Dios guió a los Israelitas por el camino del desierto al Mar Rojo. De día, Dios iba delante de ellos en una columna de nube, para guiarlos. Y de noche, Dios iba delante de ellos en una columna de fuego para alumbrarlos. Así pudieron viajar día y noche.
Pero el faraón le siguió a los israelitas con todos sus caballos, sus carros y todo su ejército. Por eso, la gente tuvo mucho miedo y clamaron a Dios. Pero Moisés respondió, “No tengan miedo. Manténganse firmes y fíjense en la salvación que el Señor les dará hoy. Porque después de hoy, nunca más volverán a ver a los egipcios. No se preocupen, el Señor mismo peleará por ustedes mientras ustedes queden tranquilos.”
Entonces el Señor le dijo a Moisés, “Diles a los israelitas que sigan adelante”. Moisés extendió su mano sobre el mar como el Señor dijo, y el Señor partió el mar con un fuerte viento del este que sopló toda la noche. Y todos los israelitas cruzaron en tierra seca, entre dos muros de agua a cada lado. Pero cuando las aguas volvieron a su lugar, las aguas cubrieron todo el ejército, los caballos y carros de faraón. No quedó ni uno de ellos. Al ver el gran poder del Señor, los israelitas tuvieron temor al Señor y creyeron en él. Entonces Moisés y los israelitas cantaron alabanzas al Señor.
Después, Moisés los guió al desierto. Ellos viajaron tres días sin hallar agua. Cuando por fin encontraron agua, no pudieron beberlo porque era amarga. Y la gente empezó a murmurar contra Moisés y reclamaron, “¿Qué vamos a beber?”
Entonces Moisés clamó al Señor, y él le mostró un árbol. Moisés lo echó en el agua y el agua se volvió dulce. Allí el Señor les presentó las siguientes condiciones para probar a ellos. Les dijo, “Si prestas atención a la voz del Señor, y si haces lo que es bueno ante mis ojos, y obedeces mis mandamientos, yo no les enviaré ninguna de las plagas que envié sobre los egipcios. Pues yo soy el Señor, tu sanador.” Luego llegaron a un lugar donde había doce manantiales de agua y setenta palmeras, y allí acamparon un rato.
Después los israelitas viajaron aún más en el desierto.
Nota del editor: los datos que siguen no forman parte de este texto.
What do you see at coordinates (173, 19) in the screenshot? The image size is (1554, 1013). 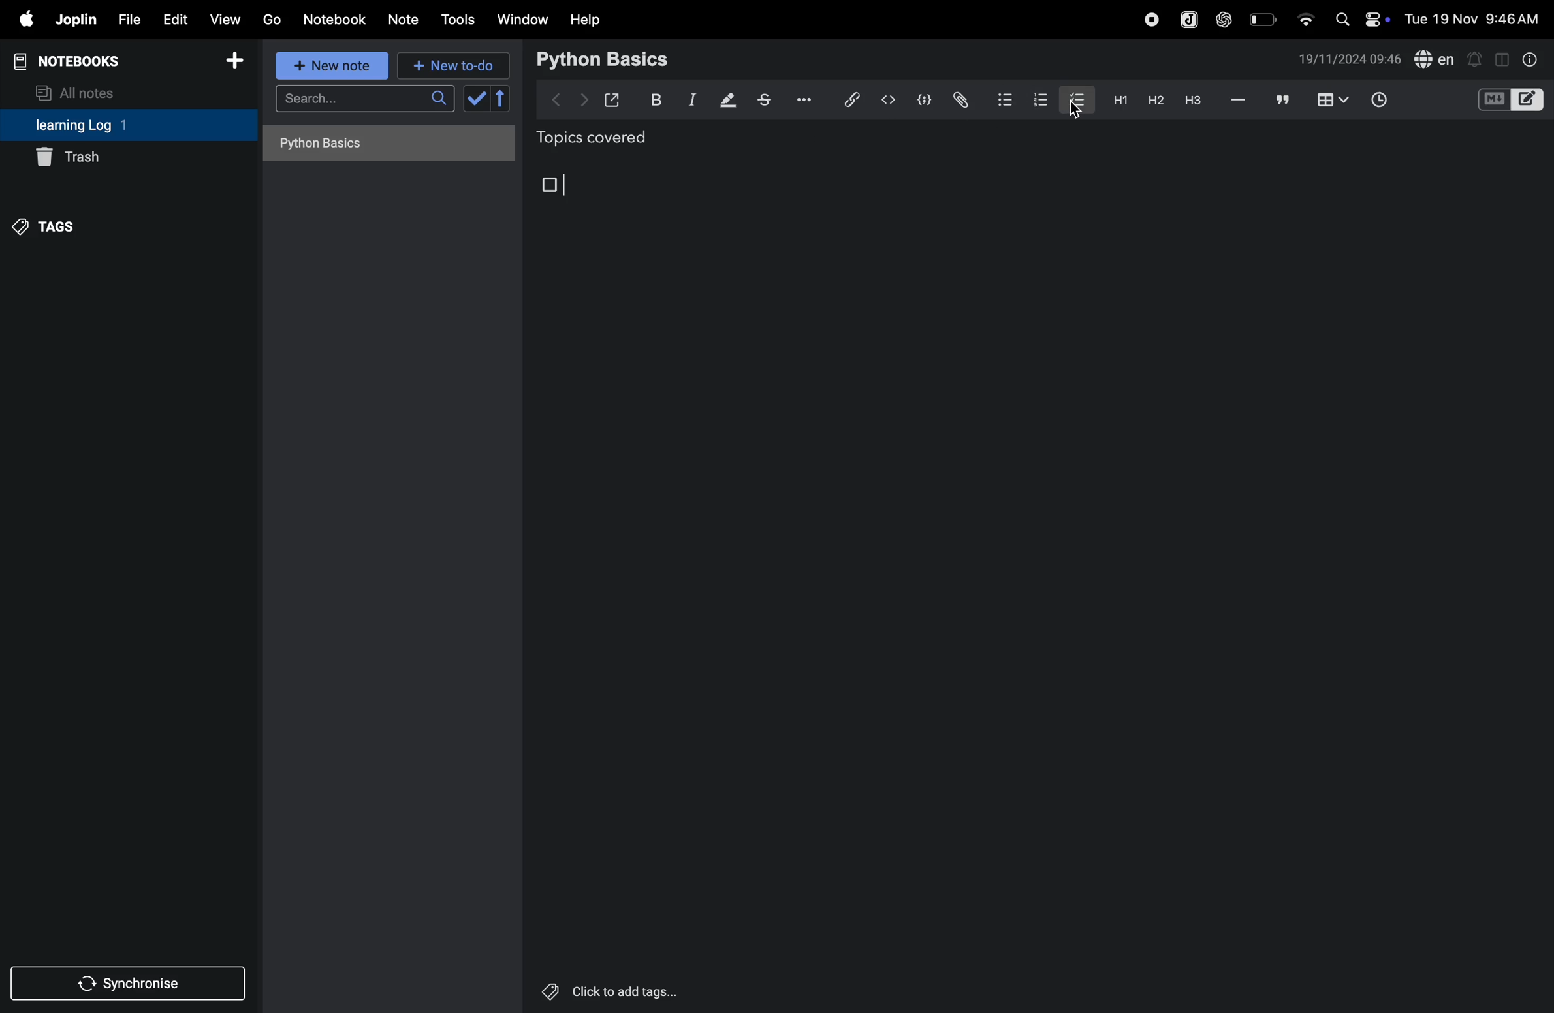 I see `edit` at bounding box center [173, 19].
Allí también, todos comenzaron a hablar amargamente contra Moisés y Aarón. Les decían, “Ojalá el Señor nos hubiera hecho morir en Egipto donde tenía bastante carne y pan para comer. Pero han traído todo de nosotros a este desierto para matarnos de hambre.” Entonces el Señor le dijo a Moisés, “Mira, haré llover pan del cielo. La gente deberá salir y recoger cada día solo lo necesario para un día. Quiero probarles para ver si me obedecen o no. Pero el sexto día, ellos deberán recoger el doble para preparar.”
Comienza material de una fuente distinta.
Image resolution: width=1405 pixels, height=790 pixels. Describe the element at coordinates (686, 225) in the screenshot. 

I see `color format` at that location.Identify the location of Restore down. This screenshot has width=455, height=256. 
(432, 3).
Entonces Moisés y Aarón reunieron a la gente y les dijeron, “Por la tarde sabrán ustedes que el Señor fue quien los sacó de Egipto. Y por la mañana verán la gloria del Señor. Pues el Señor ha oído sus murmuraciones y sus quejas contra él cuando nos critiquen. Pues nosotros sólo somos sus siervos. El Señor les dará carne para comer por la tarde, y pan abundante por la mañana. Así sabrán ustedes que el Señor es tu Dios.
Aquella misma tarde, llegó una gran cantidad de codornices y cubrió el campamento. Por la mañana había una capa de rocío alrededor del campamento. Cuando el rocío había evaporado, quedó sobre el suelo algo muy fino, parecido a la escarcha. Al verlo, se decían unos a otros, “¿Qué es esto?”, porque no sabían qué era. Moisés dijo, “Este es el pan que el Señor les da para comer. El Señor ha mandado que recoja cada uno lo que necesite para comer, según el número de personas en casa, más o menos dos litros por persona.” Y los israelitas recogieron el pan, algunos recogieron más, otros menos. Pero cuando lo midieron, al que había recogido mucho nada le sobró, ni le faltó al que había recogido poco. Cada uno tenía lo que necesitaba.
Luego Moisés dijo, “No dejen nada para mañana.” Sin embargo, algunos no hicieron caso. Pero lo que guardaron estaba podrido, llenó de gusanos y apestaba. Entonces Moisés se enojó con ellos porque no obedecían la palabra de Dios. Por eso en las mañanas, cada uno recogía lo que necesitaba para comer, y luego cuando el sol calentaba, se derretía el sobre.